JAKARTA - Serangan cyber bulan Mei merupakan yang terbesar dalam sejarah NHS dan membuat kehidupan diancam karena ratusan jadwal operasi terhadap pasien dirumah sakit dibatalkan.

Brad Smith mengatakan "semua pengamat tahu" sekarang percaya bahwa rezim Kim Jong-un mencuri teknologi dari (NSA) Badan Keamanan Nasional AS yang dibutuhkan untuk mengeksploitasi dan melepaskannya ke seluruh dunia.

Ini menyebabkan ratusan ambulans dialihkan setelah 40 rumah sakit terinfeksi oleh serangan "ransomware" setelah menginfeksi catatan medis yang sangat penting dan menuntut pembayaran untuk mendapatkan kembali akses ke catatan medis tersebut.

Sekarang Presiden Microsoft telah mengatakan kepada ITV News bahwa pemerintah Korea Utara bertanggung jawab atas serangan tersebut.

Brad Smith mengatakan bahwa dia percaya "dengan sangat percaya diri" bahwa Pyongyang berada di belakang hack yang berdampak pada 200.000 komputer di 150 negara di seluruh dunia.

Pulusan rumah sakit terinfeksi "ransomware" setelah menginfeksi catatan medisnya

"Saya pikir pada titik ini semua pengamat tahu telah menyimpulkan bahwa WannaCry disebabkan oleh Korea Utara menggunakan alat cyber atau senjata yang dicuri dari Badan Keamanan Nasional di Amerika Serikat," katanya.

Korea Utara telah banyak dikaitkan dengan serangan cyber WannaCry tapi ini adalah pertama kalinya seorang eksekutif di Microsoft menyalahkan administrasi secara publik.

Brad Smith mengatakan serangan cyber telah menjadi lebih sering dan lebih parah: "Saya pikir selama enam bulan terakhir kita telah melihat ancaman muncul kembali, sayangnya, dengan cara baru dan lebih serius.
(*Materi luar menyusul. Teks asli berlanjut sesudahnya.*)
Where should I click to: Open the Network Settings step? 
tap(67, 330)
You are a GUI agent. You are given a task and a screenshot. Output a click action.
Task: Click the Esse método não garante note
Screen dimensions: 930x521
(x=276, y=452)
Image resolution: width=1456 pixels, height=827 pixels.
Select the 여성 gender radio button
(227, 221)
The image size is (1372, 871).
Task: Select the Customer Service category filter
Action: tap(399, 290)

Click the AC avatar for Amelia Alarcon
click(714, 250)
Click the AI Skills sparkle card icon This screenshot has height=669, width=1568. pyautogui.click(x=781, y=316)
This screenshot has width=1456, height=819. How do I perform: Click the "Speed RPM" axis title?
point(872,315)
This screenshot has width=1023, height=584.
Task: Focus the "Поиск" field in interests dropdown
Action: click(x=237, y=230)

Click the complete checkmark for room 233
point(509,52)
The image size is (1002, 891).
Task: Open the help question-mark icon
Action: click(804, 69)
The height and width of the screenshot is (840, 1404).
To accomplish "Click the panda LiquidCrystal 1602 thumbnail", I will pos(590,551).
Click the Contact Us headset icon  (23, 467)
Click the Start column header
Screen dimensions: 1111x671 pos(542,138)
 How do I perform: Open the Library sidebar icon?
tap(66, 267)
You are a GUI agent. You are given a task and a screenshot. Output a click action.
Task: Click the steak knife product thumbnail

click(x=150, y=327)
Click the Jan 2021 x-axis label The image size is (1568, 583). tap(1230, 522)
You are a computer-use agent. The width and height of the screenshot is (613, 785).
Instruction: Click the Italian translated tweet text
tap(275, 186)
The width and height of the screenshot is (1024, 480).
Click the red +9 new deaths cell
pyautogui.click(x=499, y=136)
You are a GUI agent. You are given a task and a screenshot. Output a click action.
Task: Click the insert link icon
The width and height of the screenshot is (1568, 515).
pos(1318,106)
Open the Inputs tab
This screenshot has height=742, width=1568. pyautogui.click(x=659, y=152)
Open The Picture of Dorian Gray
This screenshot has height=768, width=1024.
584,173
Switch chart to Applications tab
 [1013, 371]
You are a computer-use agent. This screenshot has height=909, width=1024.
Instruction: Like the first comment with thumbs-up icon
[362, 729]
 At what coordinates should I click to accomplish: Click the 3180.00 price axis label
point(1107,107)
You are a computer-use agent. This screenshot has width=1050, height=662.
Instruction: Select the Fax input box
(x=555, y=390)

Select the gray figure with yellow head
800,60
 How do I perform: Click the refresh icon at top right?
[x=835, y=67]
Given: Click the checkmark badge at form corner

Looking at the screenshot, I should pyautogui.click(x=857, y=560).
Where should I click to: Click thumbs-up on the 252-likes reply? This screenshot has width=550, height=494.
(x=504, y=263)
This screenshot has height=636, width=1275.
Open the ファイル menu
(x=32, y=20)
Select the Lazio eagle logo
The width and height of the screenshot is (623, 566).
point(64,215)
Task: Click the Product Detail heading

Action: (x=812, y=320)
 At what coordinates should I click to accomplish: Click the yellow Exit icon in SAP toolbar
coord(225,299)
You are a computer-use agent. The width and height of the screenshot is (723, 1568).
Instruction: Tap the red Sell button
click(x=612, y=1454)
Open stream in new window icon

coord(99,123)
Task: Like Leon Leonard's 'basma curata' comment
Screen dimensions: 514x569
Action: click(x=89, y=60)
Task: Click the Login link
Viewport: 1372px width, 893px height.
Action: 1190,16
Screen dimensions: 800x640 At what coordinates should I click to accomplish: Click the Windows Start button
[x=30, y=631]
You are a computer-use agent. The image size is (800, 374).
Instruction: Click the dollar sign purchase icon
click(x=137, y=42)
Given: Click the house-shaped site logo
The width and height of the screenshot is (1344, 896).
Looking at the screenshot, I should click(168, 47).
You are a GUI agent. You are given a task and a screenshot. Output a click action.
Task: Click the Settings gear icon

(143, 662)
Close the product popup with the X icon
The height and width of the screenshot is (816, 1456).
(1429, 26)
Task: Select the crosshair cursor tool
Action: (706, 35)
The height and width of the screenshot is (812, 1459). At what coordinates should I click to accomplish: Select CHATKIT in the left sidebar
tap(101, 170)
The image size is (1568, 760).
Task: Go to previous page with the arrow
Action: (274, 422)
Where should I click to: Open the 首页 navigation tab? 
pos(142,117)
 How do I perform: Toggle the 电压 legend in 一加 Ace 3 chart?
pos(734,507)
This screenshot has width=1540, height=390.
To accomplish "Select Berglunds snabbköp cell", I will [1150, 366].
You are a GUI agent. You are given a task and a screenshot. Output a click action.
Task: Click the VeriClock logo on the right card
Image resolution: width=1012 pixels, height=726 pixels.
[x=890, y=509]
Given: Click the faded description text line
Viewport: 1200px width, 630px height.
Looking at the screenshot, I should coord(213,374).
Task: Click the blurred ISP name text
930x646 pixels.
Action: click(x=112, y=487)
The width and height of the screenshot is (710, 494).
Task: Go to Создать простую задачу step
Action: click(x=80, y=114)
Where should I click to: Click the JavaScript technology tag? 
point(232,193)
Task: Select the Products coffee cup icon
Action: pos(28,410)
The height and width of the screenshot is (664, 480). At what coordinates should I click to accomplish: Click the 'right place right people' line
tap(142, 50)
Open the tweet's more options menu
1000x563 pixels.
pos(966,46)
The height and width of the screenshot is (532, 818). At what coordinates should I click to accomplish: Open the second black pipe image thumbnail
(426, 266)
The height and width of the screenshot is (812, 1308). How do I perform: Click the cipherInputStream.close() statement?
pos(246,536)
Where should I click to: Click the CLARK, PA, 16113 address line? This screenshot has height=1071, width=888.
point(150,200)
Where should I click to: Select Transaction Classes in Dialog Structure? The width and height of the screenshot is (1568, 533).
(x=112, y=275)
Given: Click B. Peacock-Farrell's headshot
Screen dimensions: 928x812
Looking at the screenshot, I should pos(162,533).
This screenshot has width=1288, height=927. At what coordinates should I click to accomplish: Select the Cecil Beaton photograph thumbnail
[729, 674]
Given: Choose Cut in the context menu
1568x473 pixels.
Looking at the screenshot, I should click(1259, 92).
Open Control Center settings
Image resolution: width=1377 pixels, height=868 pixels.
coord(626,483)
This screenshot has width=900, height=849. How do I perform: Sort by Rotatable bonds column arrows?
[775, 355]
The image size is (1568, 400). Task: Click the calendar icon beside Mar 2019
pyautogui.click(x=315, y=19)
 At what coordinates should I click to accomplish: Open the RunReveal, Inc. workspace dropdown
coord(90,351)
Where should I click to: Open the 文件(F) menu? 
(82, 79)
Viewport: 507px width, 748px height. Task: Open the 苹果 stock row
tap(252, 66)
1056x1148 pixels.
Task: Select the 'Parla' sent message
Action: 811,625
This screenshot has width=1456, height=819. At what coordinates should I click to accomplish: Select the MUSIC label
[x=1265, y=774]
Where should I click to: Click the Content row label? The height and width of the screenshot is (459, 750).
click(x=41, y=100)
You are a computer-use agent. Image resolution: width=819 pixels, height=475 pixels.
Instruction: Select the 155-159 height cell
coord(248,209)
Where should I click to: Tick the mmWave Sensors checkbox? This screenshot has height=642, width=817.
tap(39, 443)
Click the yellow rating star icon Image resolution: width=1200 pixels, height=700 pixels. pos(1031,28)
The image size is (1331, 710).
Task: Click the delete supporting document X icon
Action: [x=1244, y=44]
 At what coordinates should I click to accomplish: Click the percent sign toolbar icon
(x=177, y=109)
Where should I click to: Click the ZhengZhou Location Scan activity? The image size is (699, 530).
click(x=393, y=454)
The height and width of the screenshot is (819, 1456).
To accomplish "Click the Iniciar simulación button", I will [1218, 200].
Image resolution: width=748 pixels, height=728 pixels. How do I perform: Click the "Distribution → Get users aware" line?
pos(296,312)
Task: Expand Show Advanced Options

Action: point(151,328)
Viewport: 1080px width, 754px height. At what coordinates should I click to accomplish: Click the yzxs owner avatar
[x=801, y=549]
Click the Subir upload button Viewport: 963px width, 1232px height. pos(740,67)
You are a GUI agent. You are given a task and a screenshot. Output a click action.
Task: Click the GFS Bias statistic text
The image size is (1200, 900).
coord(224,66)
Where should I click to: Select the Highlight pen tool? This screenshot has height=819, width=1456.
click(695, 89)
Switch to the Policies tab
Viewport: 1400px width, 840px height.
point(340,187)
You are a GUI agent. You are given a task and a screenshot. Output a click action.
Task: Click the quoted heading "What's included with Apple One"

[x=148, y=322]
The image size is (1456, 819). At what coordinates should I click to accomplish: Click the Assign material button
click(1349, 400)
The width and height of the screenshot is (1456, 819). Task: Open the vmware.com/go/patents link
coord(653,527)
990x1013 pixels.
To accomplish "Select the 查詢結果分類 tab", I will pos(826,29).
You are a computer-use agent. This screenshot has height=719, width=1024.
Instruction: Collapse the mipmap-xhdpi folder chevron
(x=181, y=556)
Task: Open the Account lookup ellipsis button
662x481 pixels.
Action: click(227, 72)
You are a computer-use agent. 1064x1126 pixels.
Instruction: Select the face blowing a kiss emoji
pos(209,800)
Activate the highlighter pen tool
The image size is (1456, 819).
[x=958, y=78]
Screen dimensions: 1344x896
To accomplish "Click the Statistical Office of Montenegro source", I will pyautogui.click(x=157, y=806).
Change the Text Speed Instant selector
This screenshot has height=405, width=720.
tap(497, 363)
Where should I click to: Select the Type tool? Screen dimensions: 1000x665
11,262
Masalahnya telah menjadi lebih besar"

Percaya bahwa masyarakat semakin bergantung pada teknologi sehingga risiko meningkat sehingga layanan publik yang vital akan ditargetkan oleh hacks yang disponsori negara dan telah meminta pemerintah untuk berbuat lebih banyak untuk melindungi warganya dari bahaya.

"Kami membutuhkan pemerintah untuk bergabung seperti yang mereka lakukan di Jenewa pada tahun 1949 dan mengadopsi Konvensi Jenewa Digital yang baru yang memperjelas bahwa serangan cyber terhadap warga sipil, terutama di masa damai, terlarang dan melanggar hukum internasional," dia menambahkan.

Mr Smith mengakui bahwa anggaran rumah sakit sangat ketat namun menegaskan prioritas yang lebih besar perlu diberikan untuk meningkatkan sistem TI.

"Ketika rumah sakit memikirkan peralatan yang sangat penting untuk melindungi pasien mereka, mereka harus memikirkan tidak hanya tentang tempat tidur. Komputer memainkan peran mendasar dalam penyampaian layanan kesehatan dan pasien, seharusnya tidak bergantung pada perawatan kesehatan berdasarkan pada komputer tua."

Microsoft telah mengembangkan perangkat lunak anti-virus untuk melindungi pengguna dari serangan hacker, Microsoft juga mencoba untuk menemukan dan gangguan serangan cyber dari Digital Crimes Unit-nya.